About this exercise: Return the whole of the data exactly.
---------- Exercise material
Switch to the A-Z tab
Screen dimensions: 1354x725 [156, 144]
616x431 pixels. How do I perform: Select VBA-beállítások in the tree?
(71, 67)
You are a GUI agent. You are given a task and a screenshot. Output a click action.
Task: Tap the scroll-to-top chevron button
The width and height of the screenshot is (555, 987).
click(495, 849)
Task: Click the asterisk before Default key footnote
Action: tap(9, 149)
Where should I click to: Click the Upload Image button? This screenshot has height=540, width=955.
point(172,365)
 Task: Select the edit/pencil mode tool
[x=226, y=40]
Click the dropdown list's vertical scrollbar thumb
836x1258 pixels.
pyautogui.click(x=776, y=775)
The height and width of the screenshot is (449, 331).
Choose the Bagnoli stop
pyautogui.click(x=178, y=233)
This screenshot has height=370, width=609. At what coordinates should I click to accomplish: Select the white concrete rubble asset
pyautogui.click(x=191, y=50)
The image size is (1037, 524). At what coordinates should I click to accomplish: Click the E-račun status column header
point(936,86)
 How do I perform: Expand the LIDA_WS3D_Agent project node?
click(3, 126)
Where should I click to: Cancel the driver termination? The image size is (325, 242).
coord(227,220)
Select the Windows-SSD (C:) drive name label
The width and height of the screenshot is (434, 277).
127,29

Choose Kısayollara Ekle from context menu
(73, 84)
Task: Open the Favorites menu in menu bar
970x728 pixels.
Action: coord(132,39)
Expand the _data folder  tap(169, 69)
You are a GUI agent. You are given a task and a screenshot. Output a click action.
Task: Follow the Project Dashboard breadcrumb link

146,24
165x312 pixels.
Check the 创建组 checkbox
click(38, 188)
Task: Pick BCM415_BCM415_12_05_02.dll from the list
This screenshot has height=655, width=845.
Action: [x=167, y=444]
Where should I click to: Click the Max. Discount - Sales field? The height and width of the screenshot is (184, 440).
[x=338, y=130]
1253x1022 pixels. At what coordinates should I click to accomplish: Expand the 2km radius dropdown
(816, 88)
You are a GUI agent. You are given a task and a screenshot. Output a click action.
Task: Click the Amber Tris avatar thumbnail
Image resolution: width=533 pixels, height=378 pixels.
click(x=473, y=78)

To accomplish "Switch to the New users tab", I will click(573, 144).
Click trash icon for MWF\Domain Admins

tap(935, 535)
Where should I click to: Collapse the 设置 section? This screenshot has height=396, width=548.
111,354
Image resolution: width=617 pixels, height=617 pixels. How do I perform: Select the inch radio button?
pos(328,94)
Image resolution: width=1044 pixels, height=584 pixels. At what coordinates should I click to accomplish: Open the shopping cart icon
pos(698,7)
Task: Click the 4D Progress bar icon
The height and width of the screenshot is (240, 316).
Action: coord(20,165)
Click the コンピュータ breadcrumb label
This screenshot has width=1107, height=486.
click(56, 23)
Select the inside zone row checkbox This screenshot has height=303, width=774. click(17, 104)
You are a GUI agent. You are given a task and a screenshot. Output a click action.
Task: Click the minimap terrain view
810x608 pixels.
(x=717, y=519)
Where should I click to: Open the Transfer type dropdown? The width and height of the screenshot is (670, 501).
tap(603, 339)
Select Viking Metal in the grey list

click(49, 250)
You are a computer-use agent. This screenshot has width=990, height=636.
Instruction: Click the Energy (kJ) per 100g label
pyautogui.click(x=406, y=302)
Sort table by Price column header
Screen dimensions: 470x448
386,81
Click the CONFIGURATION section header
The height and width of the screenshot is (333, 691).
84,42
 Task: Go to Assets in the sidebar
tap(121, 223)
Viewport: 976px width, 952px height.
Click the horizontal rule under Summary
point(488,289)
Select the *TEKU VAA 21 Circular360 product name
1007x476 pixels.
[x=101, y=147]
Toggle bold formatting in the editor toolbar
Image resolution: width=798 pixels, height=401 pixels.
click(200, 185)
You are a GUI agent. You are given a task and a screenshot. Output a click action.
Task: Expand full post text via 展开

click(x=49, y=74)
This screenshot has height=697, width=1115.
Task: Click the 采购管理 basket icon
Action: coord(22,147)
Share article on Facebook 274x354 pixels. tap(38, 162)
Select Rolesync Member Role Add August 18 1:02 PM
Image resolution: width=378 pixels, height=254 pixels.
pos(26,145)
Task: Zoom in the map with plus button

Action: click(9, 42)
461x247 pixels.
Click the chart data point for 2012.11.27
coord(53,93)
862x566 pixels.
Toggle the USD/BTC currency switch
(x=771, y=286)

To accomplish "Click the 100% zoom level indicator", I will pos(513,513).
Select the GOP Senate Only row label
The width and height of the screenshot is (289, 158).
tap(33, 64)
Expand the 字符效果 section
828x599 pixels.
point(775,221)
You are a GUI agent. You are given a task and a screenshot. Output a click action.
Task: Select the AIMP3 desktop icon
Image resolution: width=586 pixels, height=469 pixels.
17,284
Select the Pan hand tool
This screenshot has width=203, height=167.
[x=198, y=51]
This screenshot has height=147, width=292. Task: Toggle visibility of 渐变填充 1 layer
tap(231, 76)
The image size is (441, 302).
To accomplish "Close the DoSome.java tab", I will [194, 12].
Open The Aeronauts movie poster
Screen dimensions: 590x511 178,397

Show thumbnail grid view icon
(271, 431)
--------------------
Answer to the problem:
Switch to the A-Z tab
Screen dimensions: 1354x725 [156, 144]
616x431 pixels. How do I perform: Select VBA-beállítások in the tree?
(71, 67)
You are a GUI agent. You are given a task and a screenshot. Output a click action.
Task: Tap the scroll-to-top chevron button
The width and height of the screenshot is (555, 987).
click(495, 849)
Task: Click the asterisk before Default key footnote
Action: tap(9, 149)
Where should I click to: Click the Upload Image button? This screenshot has height=540, width=955.
point(172,365)
 Task: Select the edit/pencil mode tool
[x=226, y=40]
Click the dropdown list's vertical scrollbar thumb
836x1258 pixels.
pyautogui.click(x=776, y=775)
The height and width of the screenshot is (449, 331).
Choose the Bagnoli stop
pyautogui.click(x=178, y=233)
This screenshot has height=370, width=609. At what coordinates should I click to accomplish: Select the white concrete rubble asset
pyautogui.click(x=191, y=50)
The image size is (1037, 524). At what coordinates should I click to accomplish: Click the E-račun status column header
point(936,86)
 How do I perform: Expand the LIDA_WS3D_Agent project node?
click(3, 126)
Where should I click to: Cancel the driver termination? The image size is (325, 242).
coord(227,220)
Select the Windows-SSD (C:) drive name label
The width and height of the screenshot is (434, 277).
127,29

Choose Kısayollara Ekle from context menu
(73, 84)
Task: Open the Favorites menu in menu bar
970x728 pixels.
Action: coord(132,39)
Expand the _data folder  tap(169, 69)
You are a GUI agent. You are given a task and a screenshot. Output a click action.
Task: Follow the Project Dashboard breadcrumb link

146,24
165x312 pixels.
Check the 创建组 checkbox
click(38, 188)
Task: Pick BCM415_BCM415_12_05_02.dll from the list
This screenshot has height=655, width=845.
Action: [x=167, y=444]
Where should I click to: Click the Max. Discount - Sales field? The height and width of the screenshot is (184, 440).
[x=338, y=130]
1253x1022 pixels. At what coordinates should I click to accomplish: Expand the 2km radius dropdown
(816, 88)
You are a GUI agent. You are given a task and a screenshot. Output a click action.
Task: Click the Amber Tris avatar thumbnail
Image resolution: width=533 pixels, height=378 pixels.
click(x=473, y=78)

To accomplish "Switch to the New users tab", I will click(573, 144).
Click trash icon for MWF\Domain Admins

tap(935, 535)
Where should I click to: Collapse the 设置 section? This screenshot has height=396, width=548.
111,354
Image resolution: width=617 pixels, height=617 pixels. How do I perform: Select the inch radio button?
pos(328,94)
Image resolution: width=1044 pixels, height=584 pixels. At what coordinates should I click to accomplish: Open the shopping cart icon
pos(698,7)
Task: Click the 4D Progress bar icon
The height and width of the screenshot is (240, 316).
Action: coord(20,165)
Click the コンピュータ breadcrumb label
This screenshot has width=1107, height=486.
click(56, 23)
Select the inside zone row checkbox This screenshot has height=303, width=774. click(17, 104)
You are a GUI agent. You are given a task and a screenshot. Output a click action.
Task: Click the minimap terrain view
810x608 pixels.
(x=717, y=519)
Where should I click to: Open the Transfer type dropdown? The width and height of the screenshot is (670, 501).
tap(603, 339)
Select Viking Metal in the grey list

click(49, 250)
You are a computer-use agent. This screenshot has width=990, height=636.
Instruction: Click the Energy (kJ) per 100g label
pyautogui.click(x=406, y=302)
Sort table by Price column header
Screen dimensions: 470x448
386,81
Click the CONFIGURATION section header
The height and width of the screenshot is (333, 691).
84,42
 Task: Go to Assets in the sidebar
tap(121, 223)
Viewport: 976px width, 952px height.
Click the horizontal rule under Summary
point(488,289)
Select the *TEKU VAA 21 Circular360 product name
1007x476 pixels.
[x=101, y=147]
Toggle bold formatting in the editor toolbar
Image resolution: width=798 pixels, height=401 pixels.
click(200, 185)
You are a GUI agent. You are given a task and a screenshot. Output a click action.
Task: Expand full post text via 展开

click(x=49, y=74)
This screenshot has height=697, width=1115.
Task: Click the 采购管理 basket icon
Action: coord(22,147)
Share article on Facebook 274x354 pixels. tap(38, 162)
Select Rolesync Member Role Add August 18 1:02 PM
Image resolution: width=378 pixels, height=254 pixels.
pos(26,145)
Task: Zoom in the map with plus button

Action: click(9, 42)
461x247 pixels.
Click the chart data point for 2012.11.27
coord(53,93)
862x566 pixels.
Toggle the USD/BTC currency switch
(x=771, y=286)

To accomplish "Click the 100% zoom level indicator", I will pos(513,513).
Select the GOP Senate Only row label
The width and height of the screenshot is (289, 158).
tap(33, 64)
Expand the 字符效果 section
828x599 pixels.
point(775,221)
You are a GUI agent. You are given a task and a screenshot. Output a click action.
Task: Select the AIMP3 desktop icon
Image resolution: width=586 pixels, height=469 pixels.
17,284
Select the Pan hand tool
This screenshot has width=203, height=167.
[x=198, y=51]
This screenshot has height=147, width=292. Task: Toggle visibility of 渐变填充 1 layer
tap(231, 76)
The image size is (441, 302).
To accomplish "Close the DoSome.java tab", I will [194, 12].
Open The Aeronauts movie poster
Screen dimensions: 590x511 178,397

Show thumbnail grid view icon
(271, 431)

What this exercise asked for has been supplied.